まずは不法投棄されたゴミを片付けたり野生動物を処理したり、その後は空き屋の持ち主を探し出し(多くの場合、相続人があちこちに点在しているので)皆に連絡をとって処分を依頼、
それでも放置された場合は法的手続きをとって取り壊し業者を手配したり、実際の取り壊しに立ち会ったり、空き屋処理は一軒だけでも相当な時間がかかります。
それがあちこちに現れるのだから、担当部局の仕事は本当に大変になるでしょう。
5.災害時にもまさに“公僕”となることが求められるから
日本は災害の多い国です。
そしていったん大きな災害が起こると、真夜中も含めた避難指示など緊急判断、高齢者や弱者の避難支援、避難所の開設運営から被害調査、仮設住宅の建設や住宅の移転から復興計画の策定・実施と、ものすごい量の業務が発生します。
東北の地震の際にも、自身の家族も行方不明となっているのに、公務員としてのつとめを優先された方が数多くいらっしゃいました。
本当に頭の下がる思いですが、今後は高齢化の進展で、ひとりで歩けない方の避難を助けるなど、災害時に求められる役割はさらに増大しそうです。
★★★
高度成長時代は高速道路やダムを造るとか、企業や大学を誘致するといった仕事も多かった公務員ですが、今後は社会から疎外されがちな人を地道に支えていくことが仕事の中心となります。

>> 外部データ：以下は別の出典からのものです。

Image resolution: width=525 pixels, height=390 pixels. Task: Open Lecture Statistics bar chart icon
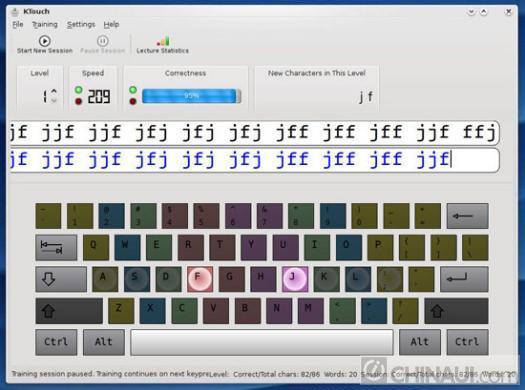coord(163,41)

それは日々過酷な現実に正面から向き合う精神的にも負担の大きな仕事であり、生半可な気持ちで務まるものではありません。
使命感はもちろん、世の中の理不尽から目をそらさない強い心、そして、すぐに結果が現れなくても諦めずに頑張り続けられる粘り強さが求められます。

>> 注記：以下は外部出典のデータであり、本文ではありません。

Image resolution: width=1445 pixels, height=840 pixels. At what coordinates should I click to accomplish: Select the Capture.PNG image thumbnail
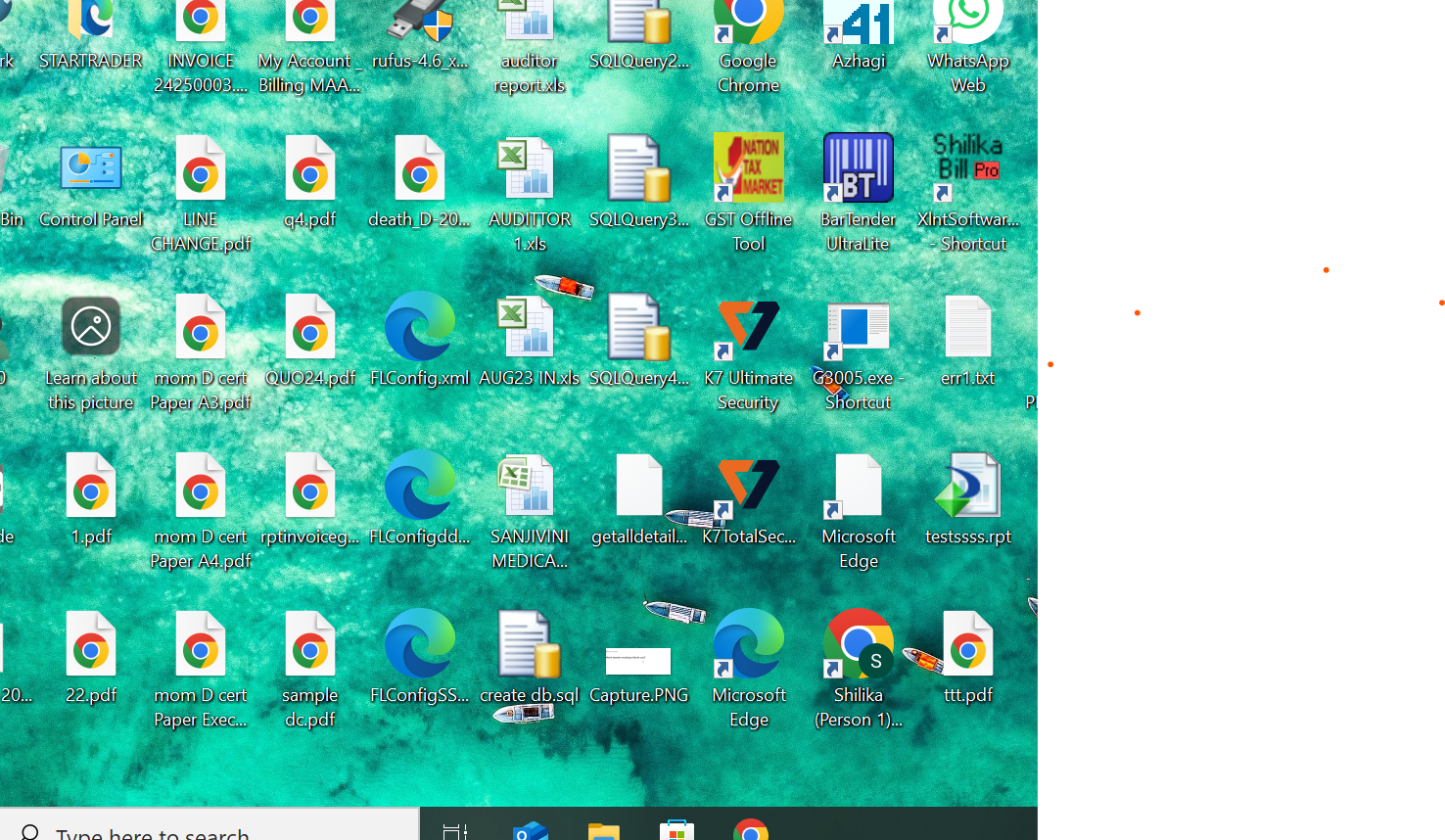[638, 662]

しかも少子高齢化、低成長の時代、公の支援を必要とする人は今後もどんどん増えていく。
公務員の方の「社会や地域が崩壊しないよう、きちんと支える仕事」の重要性は、増えこそすれ減ることはないのです。
もちろん、こうした支援には多額の予算も必要です。
だから民間企業に勤め、ガンガン稼いで税金を納めたり、起業して多くの雇用を生み出すのも立派な社会貢献です。

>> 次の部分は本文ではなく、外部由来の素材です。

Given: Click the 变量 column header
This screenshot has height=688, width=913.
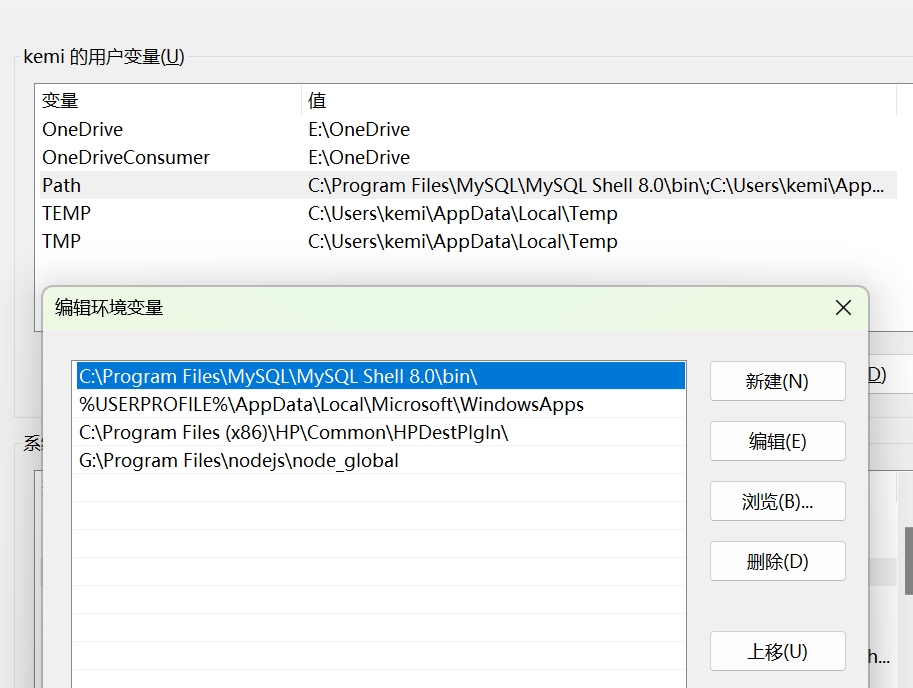Looking at the screenshot, I should (60, 100).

社会貢献したい人が、全員で公務員になる必要はありません。
民間セクターでしっかり稼いで税金を納め、新しいサービスや事業、そして雇用を生み出し、社会に貢献するか、公務員として弱者に寄り添い、最前線で身をもって彼らを支えていくか、
「社会を支える」「社会に貢献する」チャンスは公務員にも民間で働く人にも同じように与えられているのです。